Proactive Investors - Dollarama Inc (TSX:TSX:DOL) has reported first-quarter sales that beat expectations as it opened additional stores and more Canadians felt the pinch due to inflationary pressure.
The Canadian dollar store chain posted a 21% increase in sales to $1.29 billion for the quarter ended April 30, 2023, above the C$1.25 billion expected by analysts. Comparable store sales grew 17%, with 21 net new stores opened over the quarter.
Diluted earnings per share came in 29% higher at $0.63 and its board has approved a quarterly cash dividend of $0.0708 per common share.

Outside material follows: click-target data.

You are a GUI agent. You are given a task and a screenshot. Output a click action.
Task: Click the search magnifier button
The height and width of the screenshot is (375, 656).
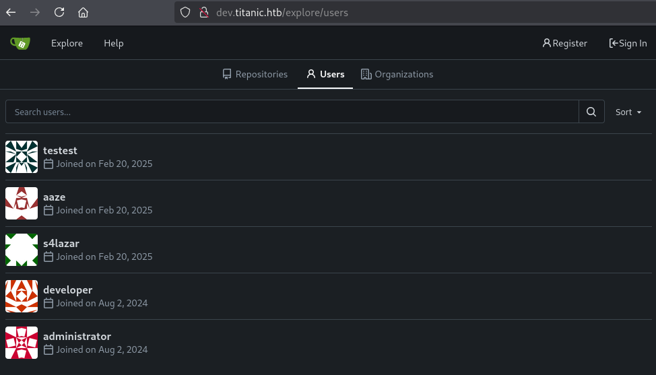[x=591, y=112]
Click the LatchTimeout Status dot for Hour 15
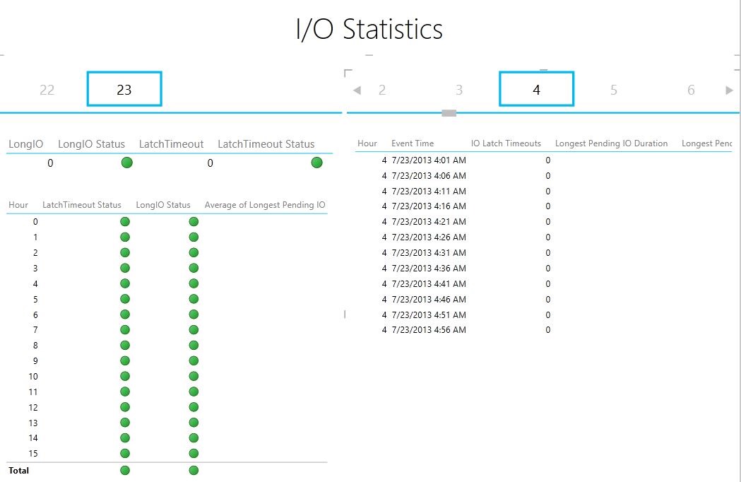This screenshot has height=482, width=741. (x=125, y=453)
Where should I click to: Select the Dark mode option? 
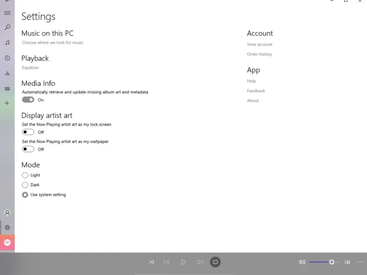click(25, 185)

"Canadians from all walks of life continue to respond positively to our compelling value proposition and affordable product mix,” the company’s president and CEO Neil Rossy said in a statement.
“In the context of persistent inflationary pressure, we delivered a 17% increase in comparable store sales in the first quarter of Fiscal 2024. The first quarter also marked the opening of our 1,500th Dollarama store, a significant milestone as we pursue our target of 2,000 stores across Canada by 2031.”
The company has kept its annual guidance ranges for fiscal 2024 unchanged.
Dollarama’s Toronto-listed shares added 3% to C$85.22 shortly after the market opened on Wednesday morning.